# Screenshot grounding data

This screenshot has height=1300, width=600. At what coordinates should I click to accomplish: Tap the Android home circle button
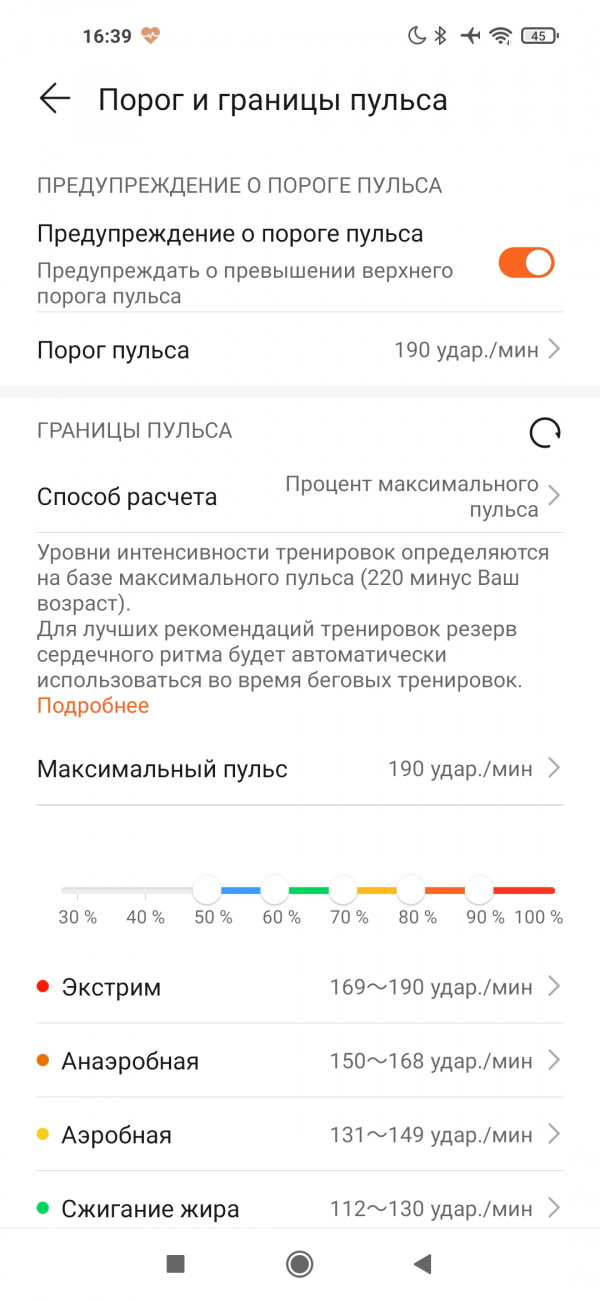[x=299, y=1264]
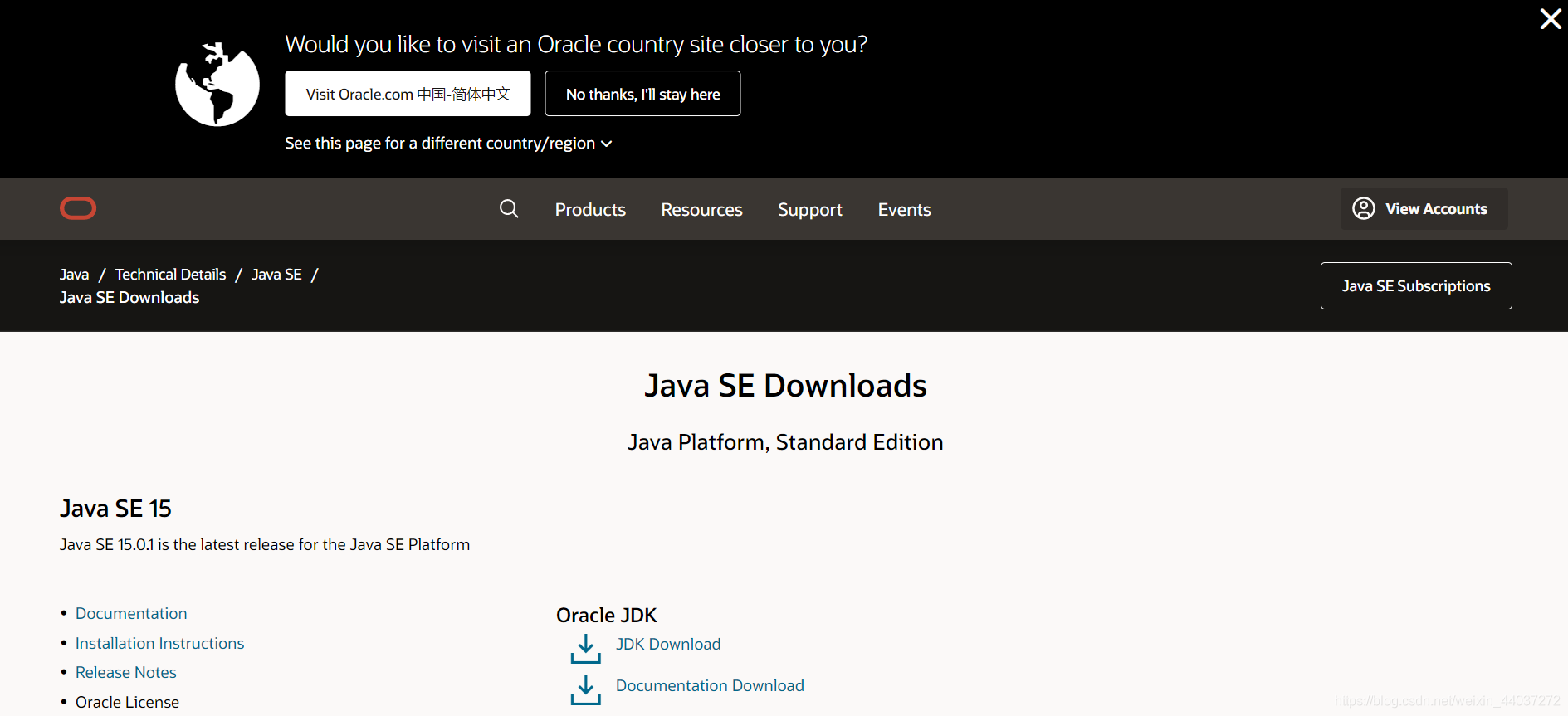Choose No thanks, I'll stay here
The image size is (1568, 716).
[x=642, y=94]
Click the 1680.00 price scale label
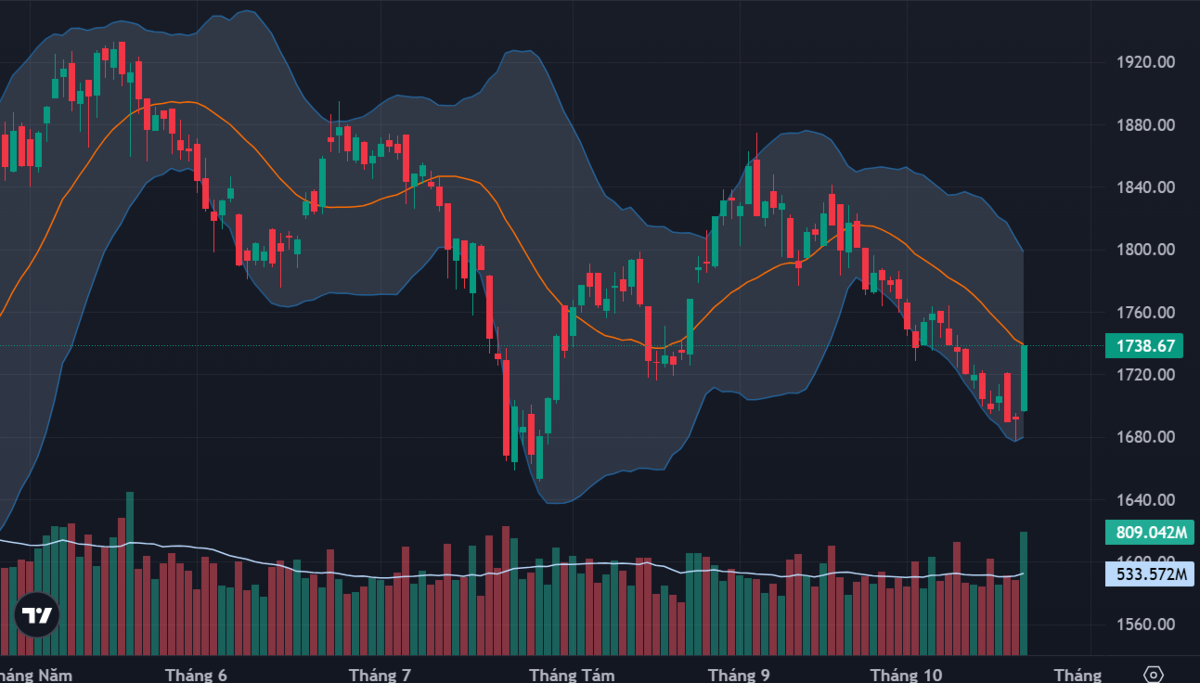 (x=1144, y=437)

# What to work on
Without the pictures, return all the records precisely as they stand.

# Exercise solution
This screenshot has height=1300, width=600. At what coordinates should I click to accomplish: Tap the Android home circle button
[x=299, y=1264]
Choose No thanks, I'll stay here
The image size is (1568, 716).
[x=642, y=94]
Click the 1680.00 price scale label
 (x=1144, y=437)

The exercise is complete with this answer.